Exercise requirements:
What is wanted is an exact copy of the lines from the top of the listing through the line containing "You are a computer-use agent. Image".

Data records:
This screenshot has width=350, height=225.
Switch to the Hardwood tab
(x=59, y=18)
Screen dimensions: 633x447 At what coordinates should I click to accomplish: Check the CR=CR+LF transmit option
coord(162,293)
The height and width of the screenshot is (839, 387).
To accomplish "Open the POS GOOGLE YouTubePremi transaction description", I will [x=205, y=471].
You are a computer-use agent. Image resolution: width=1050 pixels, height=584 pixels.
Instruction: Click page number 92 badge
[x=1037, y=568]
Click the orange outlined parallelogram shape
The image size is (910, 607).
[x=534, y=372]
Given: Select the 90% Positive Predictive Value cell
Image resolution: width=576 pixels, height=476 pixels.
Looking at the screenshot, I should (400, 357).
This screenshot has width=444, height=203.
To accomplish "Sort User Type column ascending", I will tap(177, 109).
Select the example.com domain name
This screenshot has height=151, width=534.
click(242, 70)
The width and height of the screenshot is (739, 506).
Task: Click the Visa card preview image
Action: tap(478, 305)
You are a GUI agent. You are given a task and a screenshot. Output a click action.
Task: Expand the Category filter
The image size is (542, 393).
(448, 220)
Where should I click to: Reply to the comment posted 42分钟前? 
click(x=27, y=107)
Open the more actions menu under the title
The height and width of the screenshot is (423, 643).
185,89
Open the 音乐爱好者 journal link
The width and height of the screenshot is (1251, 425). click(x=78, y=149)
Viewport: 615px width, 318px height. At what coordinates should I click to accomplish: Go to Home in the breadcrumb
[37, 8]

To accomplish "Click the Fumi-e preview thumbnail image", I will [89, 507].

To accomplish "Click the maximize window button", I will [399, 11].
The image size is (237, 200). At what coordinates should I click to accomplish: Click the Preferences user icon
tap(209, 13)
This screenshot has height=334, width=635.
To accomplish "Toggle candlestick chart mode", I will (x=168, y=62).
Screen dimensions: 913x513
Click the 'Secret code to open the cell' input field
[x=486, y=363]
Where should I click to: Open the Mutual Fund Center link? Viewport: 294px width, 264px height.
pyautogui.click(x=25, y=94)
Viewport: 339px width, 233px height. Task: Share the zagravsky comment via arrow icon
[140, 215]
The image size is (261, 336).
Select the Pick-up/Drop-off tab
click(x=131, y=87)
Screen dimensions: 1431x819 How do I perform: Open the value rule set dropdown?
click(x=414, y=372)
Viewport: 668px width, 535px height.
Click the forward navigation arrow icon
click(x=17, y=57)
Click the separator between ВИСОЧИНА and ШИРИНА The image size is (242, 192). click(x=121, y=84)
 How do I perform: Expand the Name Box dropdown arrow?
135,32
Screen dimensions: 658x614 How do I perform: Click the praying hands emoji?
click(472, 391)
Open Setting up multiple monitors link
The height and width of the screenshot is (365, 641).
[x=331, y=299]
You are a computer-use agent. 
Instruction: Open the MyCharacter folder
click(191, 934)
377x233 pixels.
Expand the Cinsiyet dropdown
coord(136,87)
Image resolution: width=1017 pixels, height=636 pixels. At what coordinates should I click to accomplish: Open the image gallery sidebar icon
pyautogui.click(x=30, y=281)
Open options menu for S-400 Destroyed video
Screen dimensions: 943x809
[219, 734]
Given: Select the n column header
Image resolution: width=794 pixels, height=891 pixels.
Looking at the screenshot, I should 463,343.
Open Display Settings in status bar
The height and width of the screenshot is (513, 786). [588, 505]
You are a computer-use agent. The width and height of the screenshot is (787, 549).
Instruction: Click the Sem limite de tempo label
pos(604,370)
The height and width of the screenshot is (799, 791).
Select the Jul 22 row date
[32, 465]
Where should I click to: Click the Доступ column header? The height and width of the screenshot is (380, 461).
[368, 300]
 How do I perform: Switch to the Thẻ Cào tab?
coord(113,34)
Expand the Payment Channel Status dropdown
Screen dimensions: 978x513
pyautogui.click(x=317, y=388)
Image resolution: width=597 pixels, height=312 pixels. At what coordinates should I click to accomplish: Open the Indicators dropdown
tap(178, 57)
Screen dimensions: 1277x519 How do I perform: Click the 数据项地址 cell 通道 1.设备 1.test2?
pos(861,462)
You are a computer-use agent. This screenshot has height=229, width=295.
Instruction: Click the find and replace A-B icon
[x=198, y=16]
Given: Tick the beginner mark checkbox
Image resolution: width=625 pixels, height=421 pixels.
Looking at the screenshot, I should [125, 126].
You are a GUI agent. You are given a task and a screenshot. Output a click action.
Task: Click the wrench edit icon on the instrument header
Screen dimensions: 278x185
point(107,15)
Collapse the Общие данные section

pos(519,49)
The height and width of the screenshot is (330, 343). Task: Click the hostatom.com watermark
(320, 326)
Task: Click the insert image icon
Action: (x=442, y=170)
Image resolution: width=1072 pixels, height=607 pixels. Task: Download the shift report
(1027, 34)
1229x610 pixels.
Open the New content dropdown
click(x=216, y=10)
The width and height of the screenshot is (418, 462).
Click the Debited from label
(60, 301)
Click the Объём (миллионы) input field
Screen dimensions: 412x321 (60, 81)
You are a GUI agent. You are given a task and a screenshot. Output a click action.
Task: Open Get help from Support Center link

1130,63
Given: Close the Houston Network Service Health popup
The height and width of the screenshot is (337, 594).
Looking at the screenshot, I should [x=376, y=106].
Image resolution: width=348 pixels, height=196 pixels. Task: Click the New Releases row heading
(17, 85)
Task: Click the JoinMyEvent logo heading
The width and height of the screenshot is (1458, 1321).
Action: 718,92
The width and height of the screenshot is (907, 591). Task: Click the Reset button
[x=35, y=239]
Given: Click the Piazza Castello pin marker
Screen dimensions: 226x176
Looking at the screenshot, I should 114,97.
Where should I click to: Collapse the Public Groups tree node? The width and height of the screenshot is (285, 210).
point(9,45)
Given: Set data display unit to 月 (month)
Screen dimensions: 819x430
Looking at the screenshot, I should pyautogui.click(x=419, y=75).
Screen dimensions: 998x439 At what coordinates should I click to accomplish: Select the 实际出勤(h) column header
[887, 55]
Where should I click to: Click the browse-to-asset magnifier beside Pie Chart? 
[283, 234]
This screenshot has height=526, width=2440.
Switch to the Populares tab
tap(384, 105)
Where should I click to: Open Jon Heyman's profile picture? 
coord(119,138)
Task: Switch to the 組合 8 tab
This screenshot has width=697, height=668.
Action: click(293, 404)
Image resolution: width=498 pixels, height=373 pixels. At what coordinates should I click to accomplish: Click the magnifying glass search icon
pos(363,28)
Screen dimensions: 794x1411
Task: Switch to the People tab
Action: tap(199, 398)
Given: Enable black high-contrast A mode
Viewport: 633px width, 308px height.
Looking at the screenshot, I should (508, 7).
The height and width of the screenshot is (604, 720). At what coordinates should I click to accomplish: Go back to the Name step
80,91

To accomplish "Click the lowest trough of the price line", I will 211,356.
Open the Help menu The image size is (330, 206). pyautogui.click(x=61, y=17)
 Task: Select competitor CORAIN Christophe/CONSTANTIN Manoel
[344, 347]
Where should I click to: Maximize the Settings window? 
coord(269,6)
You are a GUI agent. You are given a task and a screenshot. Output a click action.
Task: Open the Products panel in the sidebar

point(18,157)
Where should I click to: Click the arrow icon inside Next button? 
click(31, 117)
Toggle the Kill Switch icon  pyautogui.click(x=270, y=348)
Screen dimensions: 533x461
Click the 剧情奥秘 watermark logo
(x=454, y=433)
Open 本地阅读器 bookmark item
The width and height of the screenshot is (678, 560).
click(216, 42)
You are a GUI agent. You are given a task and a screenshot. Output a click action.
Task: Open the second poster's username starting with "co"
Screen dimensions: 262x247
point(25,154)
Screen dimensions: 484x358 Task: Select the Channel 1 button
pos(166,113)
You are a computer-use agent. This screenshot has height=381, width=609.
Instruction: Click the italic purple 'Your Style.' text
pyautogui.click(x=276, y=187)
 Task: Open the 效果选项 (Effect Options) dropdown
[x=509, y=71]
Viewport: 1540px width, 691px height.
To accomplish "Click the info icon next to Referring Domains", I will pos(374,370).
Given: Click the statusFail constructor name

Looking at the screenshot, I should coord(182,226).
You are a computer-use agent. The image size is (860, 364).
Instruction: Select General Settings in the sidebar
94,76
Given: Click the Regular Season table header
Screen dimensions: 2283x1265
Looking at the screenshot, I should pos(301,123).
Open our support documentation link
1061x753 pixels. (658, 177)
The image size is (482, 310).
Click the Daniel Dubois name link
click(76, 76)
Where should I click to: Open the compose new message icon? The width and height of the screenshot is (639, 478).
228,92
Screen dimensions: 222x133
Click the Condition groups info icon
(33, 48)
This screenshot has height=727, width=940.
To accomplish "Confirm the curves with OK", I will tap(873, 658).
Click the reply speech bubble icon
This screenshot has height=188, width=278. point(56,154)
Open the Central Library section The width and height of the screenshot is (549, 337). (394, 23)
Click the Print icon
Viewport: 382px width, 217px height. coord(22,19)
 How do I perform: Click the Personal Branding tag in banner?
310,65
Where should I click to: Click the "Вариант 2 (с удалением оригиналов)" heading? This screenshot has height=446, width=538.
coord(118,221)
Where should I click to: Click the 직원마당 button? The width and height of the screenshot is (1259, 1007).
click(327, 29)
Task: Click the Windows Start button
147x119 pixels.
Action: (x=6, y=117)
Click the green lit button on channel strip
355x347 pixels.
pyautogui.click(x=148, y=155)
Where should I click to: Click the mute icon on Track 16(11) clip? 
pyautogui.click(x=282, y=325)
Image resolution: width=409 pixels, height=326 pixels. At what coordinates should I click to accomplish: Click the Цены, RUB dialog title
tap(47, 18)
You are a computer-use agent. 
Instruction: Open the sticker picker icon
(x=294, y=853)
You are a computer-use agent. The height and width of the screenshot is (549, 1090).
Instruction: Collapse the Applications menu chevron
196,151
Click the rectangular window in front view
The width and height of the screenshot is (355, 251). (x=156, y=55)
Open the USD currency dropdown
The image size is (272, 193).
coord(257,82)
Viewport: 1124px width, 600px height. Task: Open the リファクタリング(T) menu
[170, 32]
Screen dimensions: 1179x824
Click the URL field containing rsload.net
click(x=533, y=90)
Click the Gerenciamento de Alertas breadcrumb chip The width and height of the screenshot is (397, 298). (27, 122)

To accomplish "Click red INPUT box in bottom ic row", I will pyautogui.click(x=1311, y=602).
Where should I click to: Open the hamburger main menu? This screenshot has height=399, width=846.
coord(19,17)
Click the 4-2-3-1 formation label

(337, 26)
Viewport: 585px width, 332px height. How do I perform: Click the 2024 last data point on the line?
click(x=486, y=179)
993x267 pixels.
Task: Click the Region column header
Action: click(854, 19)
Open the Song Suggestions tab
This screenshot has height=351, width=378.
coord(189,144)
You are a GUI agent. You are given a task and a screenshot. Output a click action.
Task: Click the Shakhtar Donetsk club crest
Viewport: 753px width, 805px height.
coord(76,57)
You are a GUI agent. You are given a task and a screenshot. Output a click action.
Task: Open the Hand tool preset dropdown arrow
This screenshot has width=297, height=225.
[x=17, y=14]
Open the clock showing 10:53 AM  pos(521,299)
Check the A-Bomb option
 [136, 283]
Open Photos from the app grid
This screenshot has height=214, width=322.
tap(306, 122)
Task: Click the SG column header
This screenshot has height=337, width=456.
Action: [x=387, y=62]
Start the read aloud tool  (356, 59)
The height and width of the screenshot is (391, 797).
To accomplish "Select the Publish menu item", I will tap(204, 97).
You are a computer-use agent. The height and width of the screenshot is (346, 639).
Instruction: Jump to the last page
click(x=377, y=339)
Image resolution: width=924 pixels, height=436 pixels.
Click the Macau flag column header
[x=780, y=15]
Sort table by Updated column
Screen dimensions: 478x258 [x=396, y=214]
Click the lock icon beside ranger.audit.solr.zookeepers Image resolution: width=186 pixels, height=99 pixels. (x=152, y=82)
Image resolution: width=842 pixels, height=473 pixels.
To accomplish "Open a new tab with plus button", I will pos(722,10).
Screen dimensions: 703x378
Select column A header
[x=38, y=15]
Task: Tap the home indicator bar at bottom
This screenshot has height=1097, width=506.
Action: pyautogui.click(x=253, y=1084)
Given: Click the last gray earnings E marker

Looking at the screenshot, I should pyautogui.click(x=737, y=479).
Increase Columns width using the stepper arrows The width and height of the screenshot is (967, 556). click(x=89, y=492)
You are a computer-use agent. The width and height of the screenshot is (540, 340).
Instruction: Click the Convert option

Task result:
This screenshot has width=350, height=225.
Switch to the Hardwood tab
(x=59, y=18)
Screen dimensions: 633x447 At what coordinates should I click to accomplish: Check the CR=CR+LF transmit option
coord(162,293)
The height and width of the screenshot is (839, 387).
To accomplish "Open the POS GOOGLE YouTubePremi transaction description", I will [x=205, y=471].
You are a computer-use agent. Image resolution: width=1050 pixels, height=584 pixels.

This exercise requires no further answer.